**GOAL:**
Swap "handle" for "username" in the records from the line with "This screenshot has width=750, height=421." to the line with "(x=326, y=125)", and write out only those lines again, otherwise unchanged and without the pictures.

**RECORDS FOR THE EXERCISE:**
━━━━━━━━━━
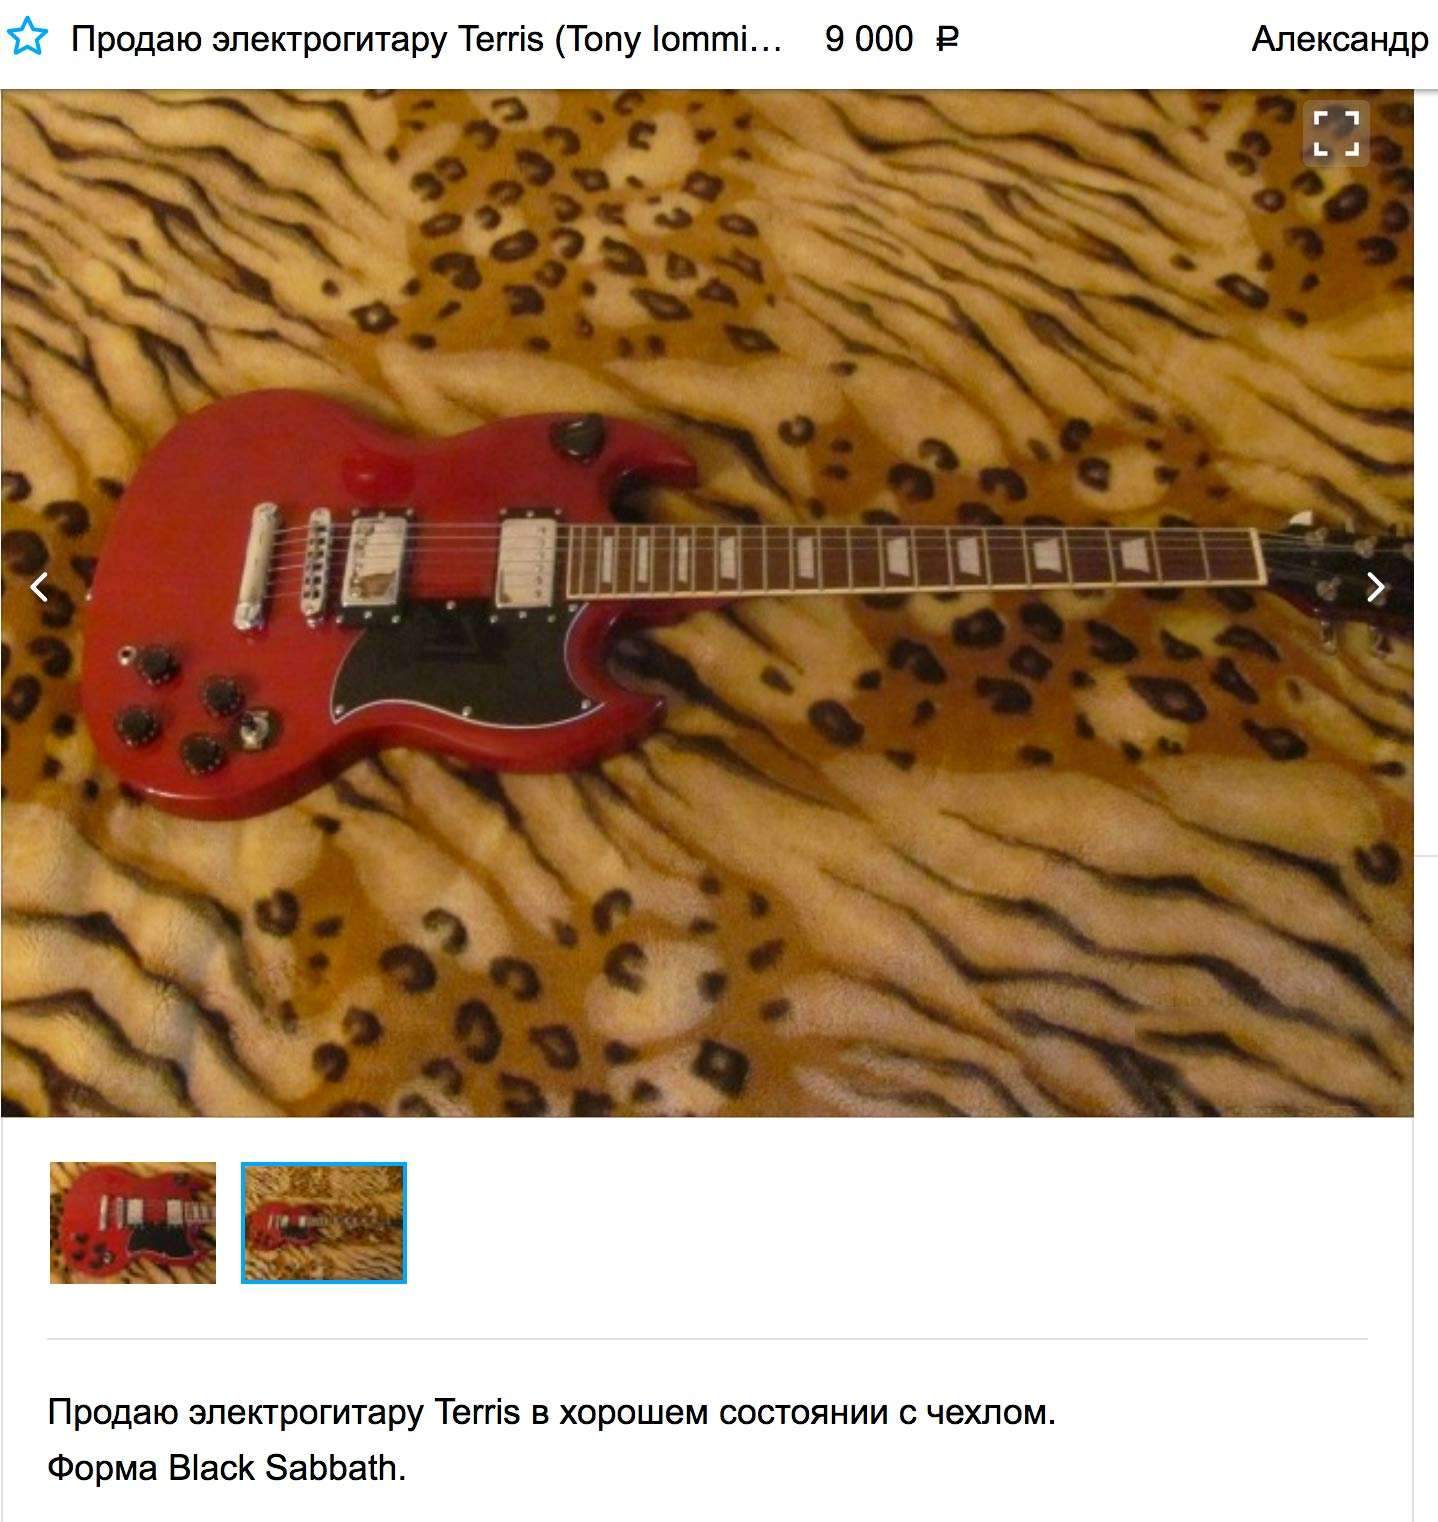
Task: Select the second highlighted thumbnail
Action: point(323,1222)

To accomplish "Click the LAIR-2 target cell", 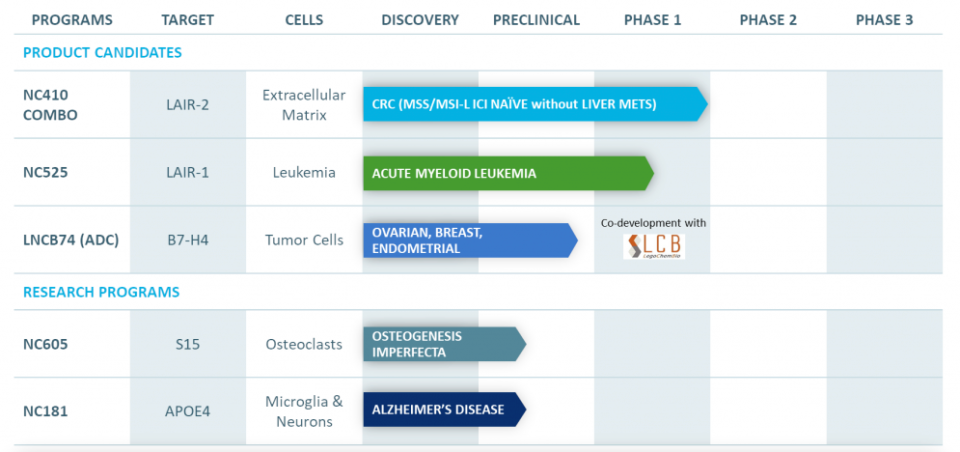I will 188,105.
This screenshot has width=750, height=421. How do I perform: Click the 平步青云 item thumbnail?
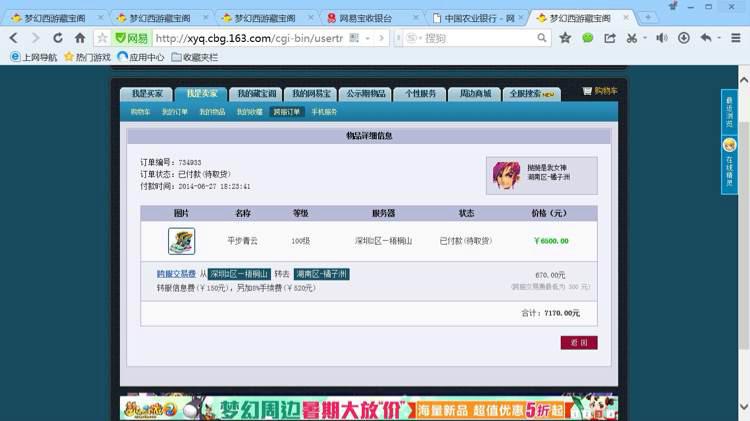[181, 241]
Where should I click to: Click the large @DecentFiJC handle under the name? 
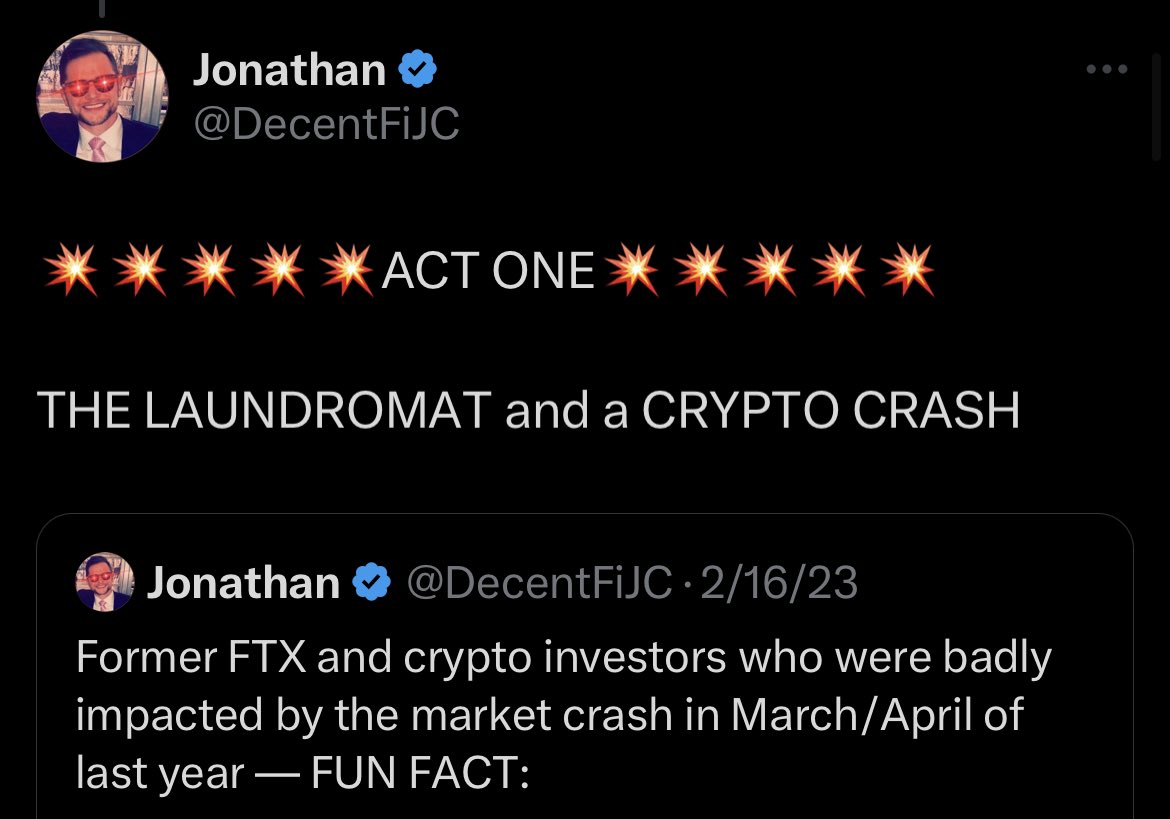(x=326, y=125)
━━━━━━━━━━
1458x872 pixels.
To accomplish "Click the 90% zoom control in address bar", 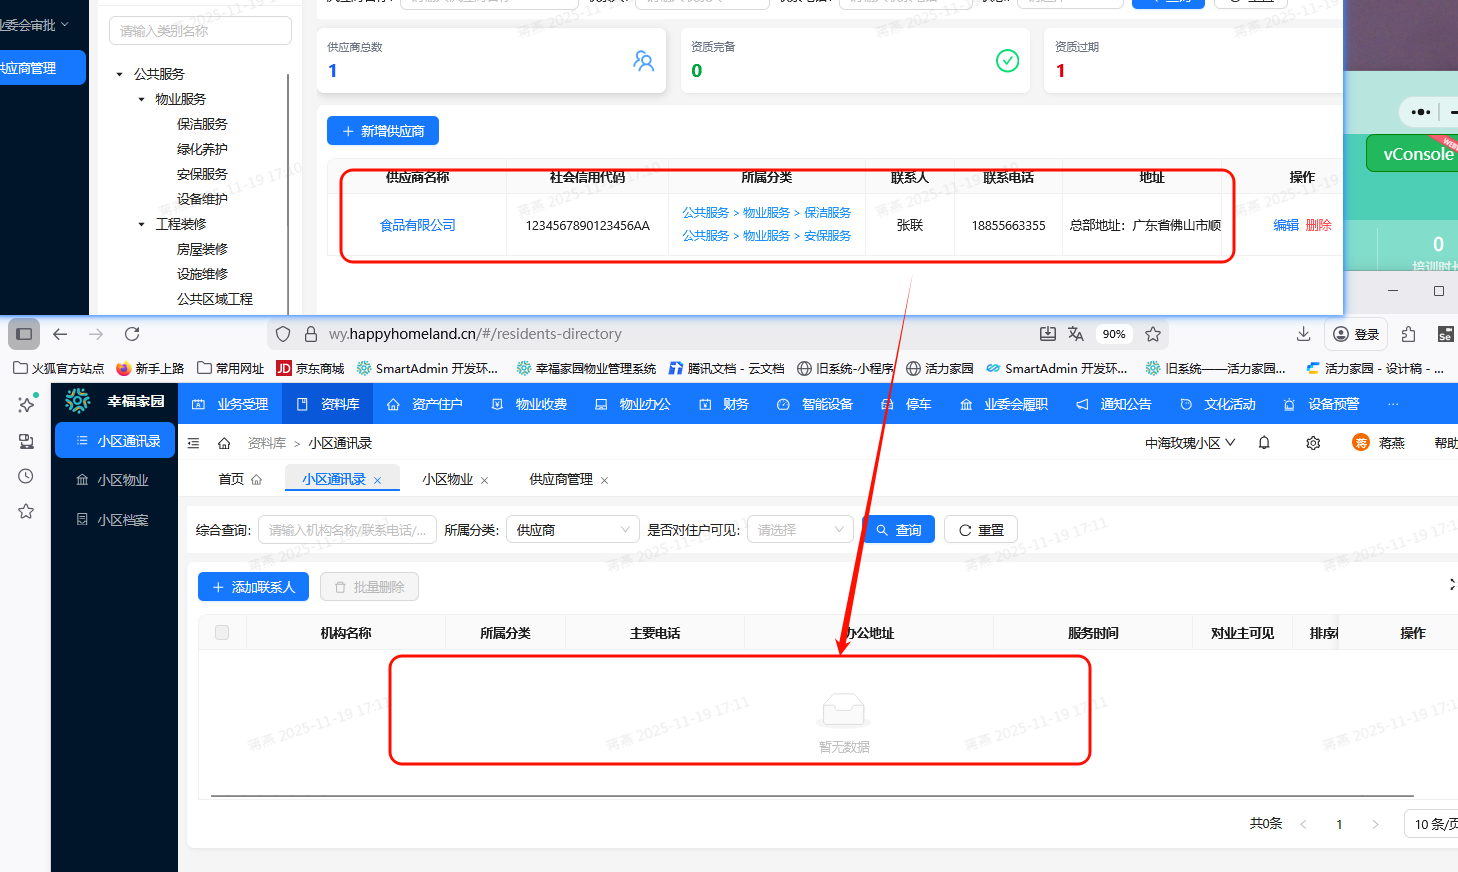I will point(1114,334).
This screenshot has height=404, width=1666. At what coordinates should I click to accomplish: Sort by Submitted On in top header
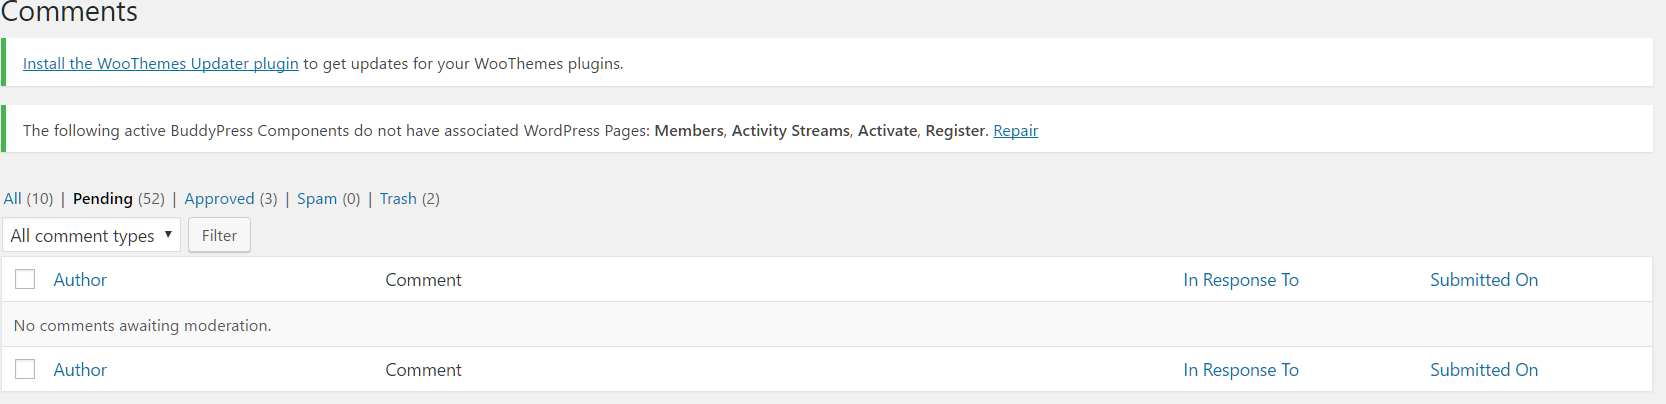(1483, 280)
━━━━━━━━━━
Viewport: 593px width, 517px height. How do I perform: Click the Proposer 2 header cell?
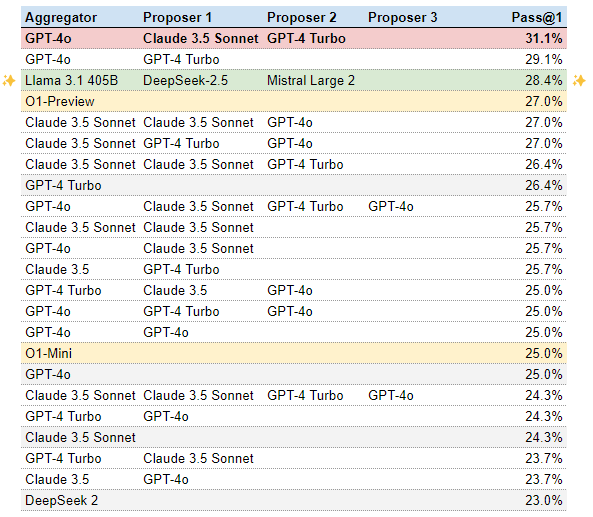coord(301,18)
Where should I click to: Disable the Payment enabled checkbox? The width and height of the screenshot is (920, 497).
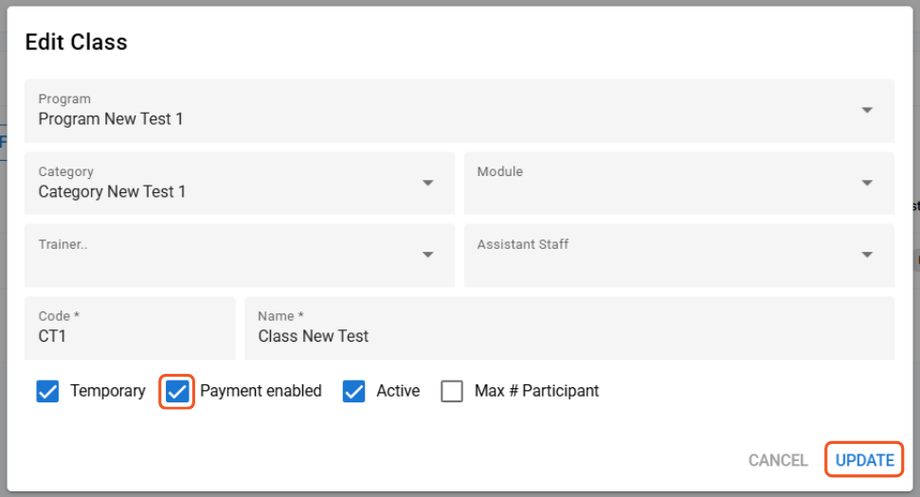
━━━━━━━━━━
**RESULT FOR THIS EXERCISE:**
This screenshot has width=750, height=421. How do I perform: Click the 平步青云 item thumbnail?
[181, 241]
Where should I click to: Click the large @DecentFiJC username under the name? 
(x=326, y=125)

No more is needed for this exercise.